# [INPUT DATA]
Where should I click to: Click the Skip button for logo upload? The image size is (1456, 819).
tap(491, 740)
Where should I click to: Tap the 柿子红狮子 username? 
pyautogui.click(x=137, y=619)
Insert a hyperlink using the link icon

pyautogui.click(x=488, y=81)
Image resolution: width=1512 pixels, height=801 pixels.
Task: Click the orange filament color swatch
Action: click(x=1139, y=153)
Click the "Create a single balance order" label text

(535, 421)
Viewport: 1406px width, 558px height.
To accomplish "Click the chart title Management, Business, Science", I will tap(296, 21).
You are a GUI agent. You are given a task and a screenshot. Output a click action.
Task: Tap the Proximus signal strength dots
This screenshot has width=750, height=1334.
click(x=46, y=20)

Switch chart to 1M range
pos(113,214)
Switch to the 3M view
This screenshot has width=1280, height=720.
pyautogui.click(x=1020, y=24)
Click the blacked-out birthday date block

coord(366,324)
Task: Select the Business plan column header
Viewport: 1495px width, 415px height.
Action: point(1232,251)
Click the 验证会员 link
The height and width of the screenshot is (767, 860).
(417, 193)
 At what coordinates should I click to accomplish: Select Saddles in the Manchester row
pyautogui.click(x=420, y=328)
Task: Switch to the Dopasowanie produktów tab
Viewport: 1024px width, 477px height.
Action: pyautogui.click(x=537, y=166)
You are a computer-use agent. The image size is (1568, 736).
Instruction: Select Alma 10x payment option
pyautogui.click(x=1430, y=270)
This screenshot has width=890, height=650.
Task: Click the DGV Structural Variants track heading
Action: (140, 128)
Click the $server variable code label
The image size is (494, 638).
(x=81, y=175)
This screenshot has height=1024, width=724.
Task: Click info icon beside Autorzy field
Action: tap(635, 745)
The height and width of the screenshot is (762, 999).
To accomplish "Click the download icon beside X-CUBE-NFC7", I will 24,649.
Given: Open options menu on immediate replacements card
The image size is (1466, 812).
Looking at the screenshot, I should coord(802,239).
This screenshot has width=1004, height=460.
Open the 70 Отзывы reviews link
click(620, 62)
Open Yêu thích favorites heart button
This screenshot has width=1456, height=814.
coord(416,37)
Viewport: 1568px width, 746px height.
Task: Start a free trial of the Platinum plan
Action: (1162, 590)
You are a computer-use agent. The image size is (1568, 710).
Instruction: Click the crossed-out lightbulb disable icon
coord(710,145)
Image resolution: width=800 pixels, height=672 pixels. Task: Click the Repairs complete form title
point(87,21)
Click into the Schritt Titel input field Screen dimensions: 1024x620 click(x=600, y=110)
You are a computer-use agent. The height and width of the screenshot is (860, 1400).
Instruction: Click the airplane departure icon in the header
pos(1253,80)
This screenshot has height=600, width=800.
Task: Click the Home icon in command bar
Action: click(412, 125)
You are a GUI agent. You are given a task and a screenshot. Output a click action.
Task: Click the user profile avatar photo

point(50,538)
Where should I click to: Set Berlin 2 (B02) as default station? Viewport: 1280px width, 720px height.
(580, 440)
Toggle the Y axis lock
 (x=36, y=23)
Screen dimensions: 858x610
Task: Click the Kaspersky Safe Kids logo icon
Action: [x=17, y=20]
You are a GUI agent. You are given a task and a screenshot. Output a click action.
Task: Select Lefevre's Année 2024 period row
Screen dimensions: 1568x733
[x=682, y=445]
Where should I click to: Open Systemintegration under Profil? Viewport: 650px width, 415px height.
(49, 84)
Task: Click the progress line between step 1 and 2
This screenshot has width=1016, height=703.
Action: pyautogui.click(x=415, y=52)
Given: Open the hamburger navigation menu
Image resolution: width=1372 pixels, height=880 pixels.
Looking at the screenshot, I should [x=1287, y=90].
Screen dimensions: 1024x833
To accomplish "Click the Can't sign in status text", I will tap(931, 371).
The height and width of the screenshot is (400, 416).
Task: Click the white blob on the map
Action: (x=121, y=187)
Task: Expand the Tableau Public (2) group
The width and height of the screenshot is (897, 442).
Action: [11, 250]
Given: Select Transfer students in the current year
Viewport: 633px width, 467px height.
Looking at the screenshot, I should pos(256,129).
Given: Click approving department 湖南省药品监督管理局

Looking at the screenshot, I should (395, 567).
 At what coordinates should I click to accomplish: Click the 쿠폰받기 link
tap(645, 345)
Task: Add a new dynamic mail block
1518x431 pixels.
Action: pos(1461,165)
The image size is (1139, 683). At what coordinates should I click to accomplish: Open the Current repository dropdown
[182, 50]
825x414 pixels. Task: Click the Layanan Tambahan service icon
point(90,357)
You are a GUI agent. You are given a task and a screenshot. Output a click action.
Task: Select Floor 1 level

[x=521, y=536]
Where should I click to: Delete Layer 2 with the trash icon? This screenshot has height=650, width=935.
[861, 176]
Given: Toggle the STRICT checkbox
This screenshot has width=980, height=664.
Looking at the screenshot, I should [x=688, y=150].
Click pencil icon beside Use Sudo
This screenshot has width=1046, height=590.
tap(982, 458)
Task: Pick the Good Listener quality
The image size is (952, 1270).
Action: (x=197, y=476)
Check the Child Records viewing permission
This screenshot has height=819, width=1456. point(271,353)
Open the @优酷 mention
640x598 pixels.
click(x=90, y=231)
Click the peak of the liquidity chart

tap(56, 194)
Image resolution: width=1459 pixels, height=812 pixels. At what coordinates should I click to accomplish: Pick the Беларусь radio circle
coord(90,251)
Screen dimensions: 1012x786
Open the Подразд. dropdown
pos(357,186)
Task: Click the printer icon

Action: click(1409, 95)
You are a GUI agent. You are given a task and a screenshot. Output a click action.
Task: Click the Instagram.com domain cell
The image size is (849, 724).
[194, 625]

# [TASK DESCRIPTION]
Output the line that contains "Task: Select Floor 1 level", followed by every later line in the listing, with no line omitted and none added.

# [RESPONSE]
Task: Select Floor 1 level

[x=521, y=536]
Where should I click to: Delete Layer 2 with the trash icon? This screenshot has height=650, width=935.
[861, 176]
Given: Toggle the STRICT checkbox
This screenshot has width=980, height=664.
Looking at the screenshot, I should [x=688, y=150].
Click pencil icon beside Use Sudo
This screenshot has width=1046, height=590.
tap(982, 458)
Task: Pick the Good Listener quality
The image size is (952, 1270).
Action: (x=197, y=476)
Check the Child Records viewing permission
This screenshot has height=819, width=1456. point(271,353)
Open the @优酷 mention
640x598 pixels.
click(x=90, y=231)
Click the peak of the liquidity chart

tap(56, 194)
Image resolution: width=1459 pixels, height=812 pixels. At what coordinates should I click to accomplish: Pick the Беларусь radio circle
coord(90,251)
Screen dimensions: 1012x786
Open the Подразд. dropdown
pos(357,186)
Task: Click the printer icon

Action: click(1409, 95)
You are a GUI agent. You are given a task and a screenshot. Output a click action.
Task: Click the Instagram.com domain cell
The image size is (849, 724).
[194, 625]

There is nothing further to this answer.